The information on this page does not contain a record of our trading prices, or an offer of, or solicitation for, a transaction in any financial instrument. IG accepts no responsibility for any use that may be made of these comments and for any consequences that result. No representation or warranty is given as to the accuracy or completeness of this information. Consequently any person acting on it does so entirely at their own risk. Any research provided does not have regard to the specific investment objectives, financial situation and needs of any specific person who may receive it and as such is considered to be a marketing communication.
Along with JP Morgan, Wells Fargo always starts off the reporting season for the big US banks, and so far 2014 has been very kind to shareholders. The bank covers a range of retirement planning and wealth management products along with both retail and corporate banking. This year, its shares have risen by 7.7%.

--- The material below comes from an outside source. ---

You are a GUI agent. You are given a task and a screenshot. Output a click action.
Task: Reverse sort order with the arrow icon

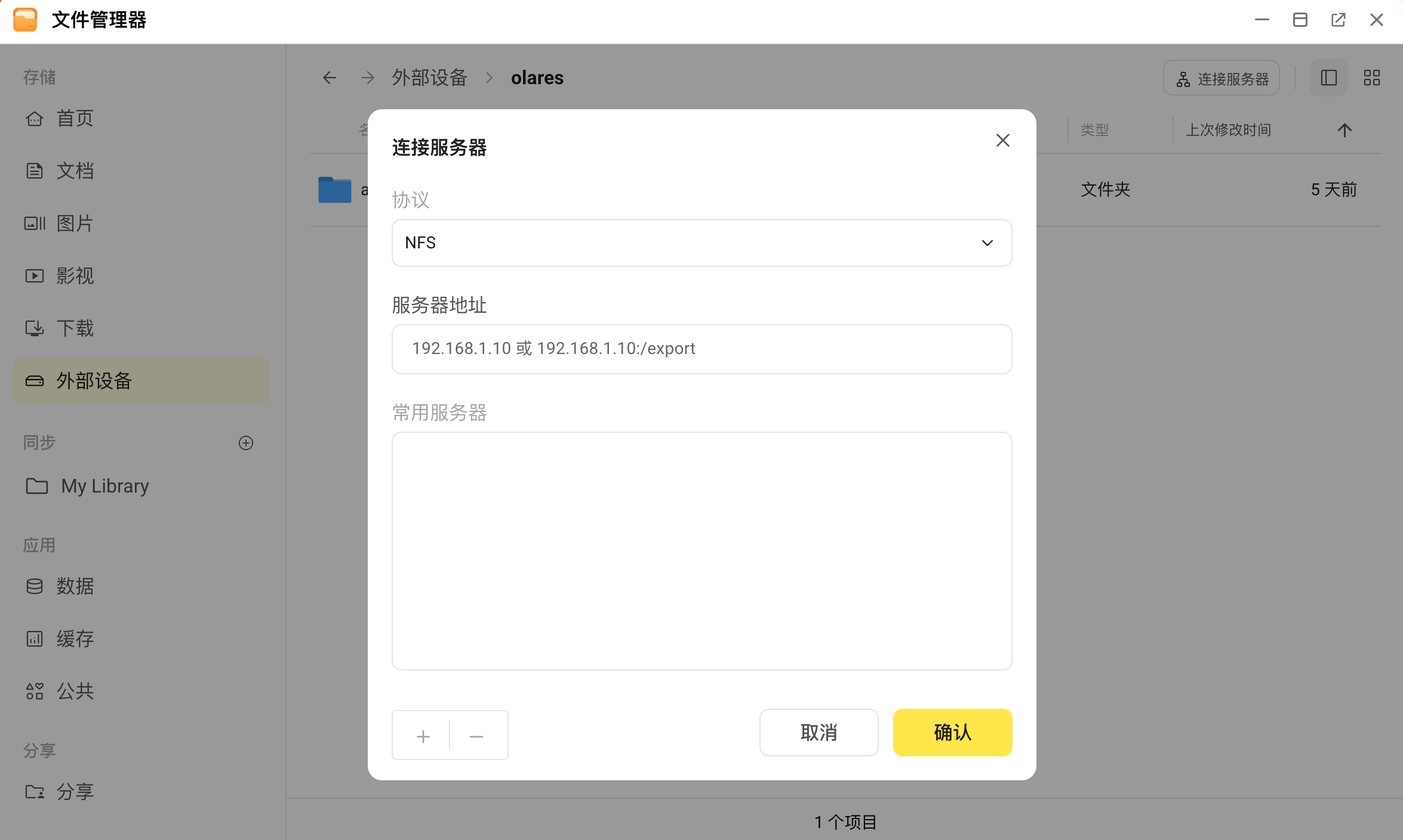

As with all global banks, Wells Fargo has had a number of issues to deal with since the financial crash, specifically tighter regulations over ratios covering deposits and lending. The recent announcement from the Federal Reserve granting banks a two-year extension to meet the Volcker rule standards is good news. That being said, the American Bankers Association had been lobbying on behalf of the banks for more sweeping changes to the current proposals, and will be only moderately happy with this amendment.

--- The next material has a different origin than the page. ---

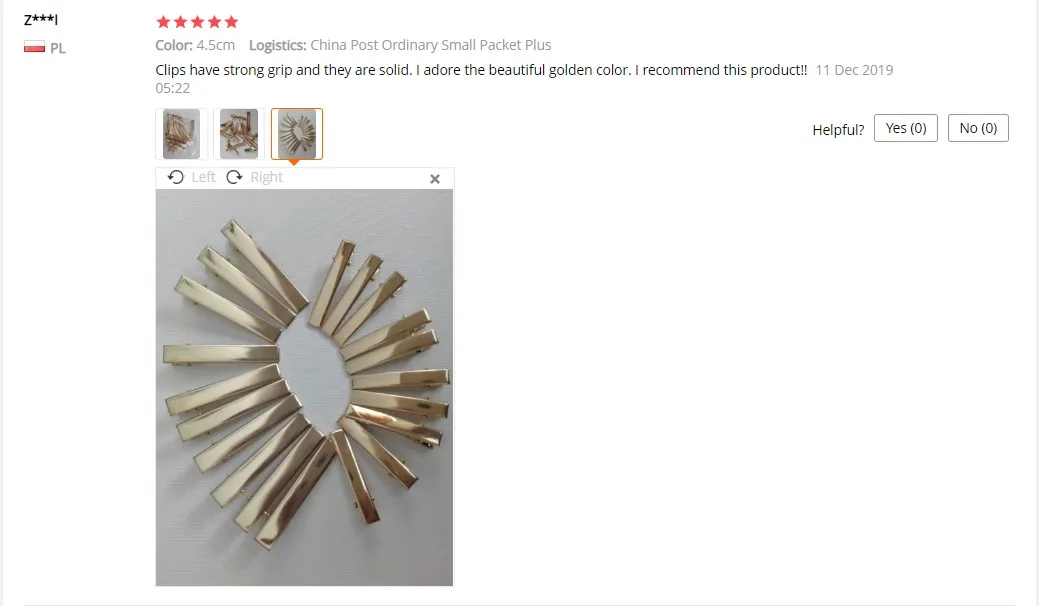
Task: Click the rotate left arrow icon
Action: [x=176, y=177]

Following this announcement, we have seen shares in Wells Fargo stumble just as they broke through the $50 level for the first time. The last couple of weeks saw broad support just below the $48 level, much closer to the 50-day moving average. The US Bank is expecting to post Q1 earnings per share of 96 cents on the back of $20.64 billion in sales. Any weakness in the shares closer to the $48 level could be seen as a buying opportunity before the stock reverts to the upwards momentum it has enjoyed for so long.